La toque


La soirée avait été agréable, conviviale, et Jeanne était toujours comblée par tant d’échanges, de communication… du moins essayait-elle de toutes ses forces de s’en convaincre.
A vrai dire, c’était une soirée des plus banales, une de ces réunions entre amis où l’idée de se retrouver était la seule motivation, l’unique support qui justifiait la rencontre – une de ces soirées où finalement rien ne se passait, où les gens étaient, sans même s’en apercevoir, sur la défensive, où ils n’arrivaient pas le moins du monde à communiquer quoi que ce soit à qui que ce soit… Une de ces soirées perdues en "Alors où va-t-on ?" en "Que fait-on ?", une de ces soirées qui finalement se terminaient tard, vous laissant un arrière goût de je ne sais quoi, une sensation de temps perdu.
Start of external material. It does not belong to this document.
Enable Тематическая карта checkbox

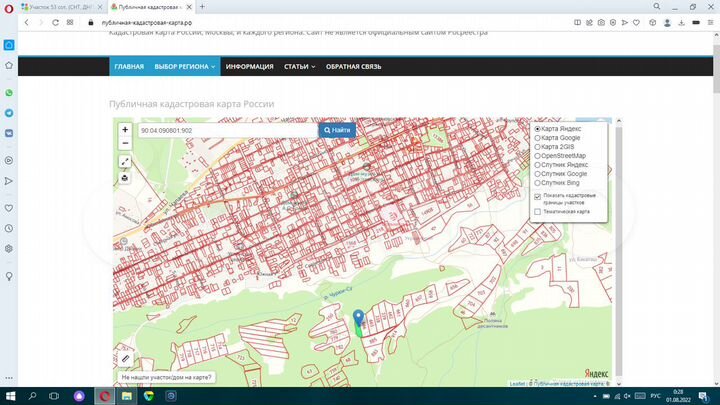538,212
Jeanne était fatiguée de ne savoir refuser ces faux-semblants. Elle continuait de se rendre à ces rendez-vous sans intérêt pour ne pas sombrer dans l’ennui ou la torpeur, pour se donner l’illusion d’exister, de partager des bouts de vies, mais c’était un leurre qui n’arrivait même plus à la tromper.
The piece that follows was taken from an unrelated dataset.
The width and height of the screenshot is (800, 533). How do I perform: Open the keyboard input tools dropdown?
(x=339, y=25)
Elle rentrait donc de cette soirée sans attrait. Elle était là, assise au volant de sa vieille Renault cinq, à essayer de garder les paupières ouvertes sur le chemin du retour. Sa radio était allumée et calée sur une station qui diffusait une émission en direct ; un espace-temps où les gens de la nuit avaient la parole, où ils pouvaient se livrer à souhait, s’épancher publiquement.

Elle écoutait fréquemment le désespoir des gens sur ces ondes. C’était un rituel qu’elle aimait bien. Il lui arrivait même de se projeter dans ces vies contées, de se sentir comme étrangement et résolument impliquée dans ces bouts de vies. Parfois, elle oubliait même de sortir de sa voiture alors qu’elle était rendue à son domicile depuis un moment déjà.
Mais ce soir là, rien de tel ne surviendrait, elle le savait ; elle était bien trop éreintée, vidée par cette soirée gâchée et n’avait plus qu’une envie : aller se glisser, se lover sous sa couette moelleuse et oublier bien vite cette journée.
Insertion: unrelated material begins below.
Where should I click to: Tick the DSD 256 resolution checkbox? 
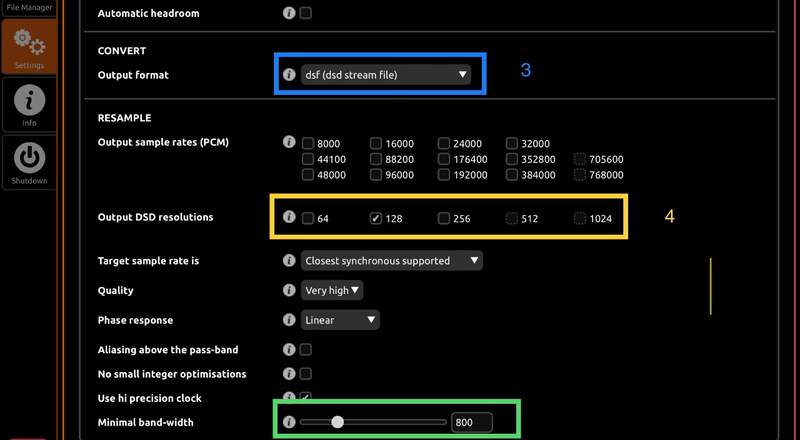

Jeanne arriva donc devant l’entrée de sa résidence. Elle put se garer dans la rue sans difficulté. Le plus difficile restait de sortir de son véhicule ; c’était la fin décembre, l’entre deux fêtes, et le froid mordant avait décidé de s’installer une fois pour toutes.
Elle prit son courage à deux mains et s’extirpa de la voiture, puis elle verrouilla sa portière et commença à remonter la rue.

« - S’il vous plaît… »

Jeanne hésita un instant… Avait-elle réellement entendu une voix ou était-ce le bruit du vent qui se jouait d’elle ?
Elle regarda tout autour d’elle pour vérifier les alentours, mais ne vit pas âme qui vive. Elle poursuivit donc sa marche…

« - S’il vous plaît… »

Là, le doute n’était plus possible. Elle stoppa net. Pas très rassurée par la situation, elle regarda de tous côtés dans la pénombre. La rue était large et la chaussée éclairée, ce qui lui permit de voir une ombre de l’autre côté de la rue. C’était une large silhouette mais pas très grande… c’était une femme.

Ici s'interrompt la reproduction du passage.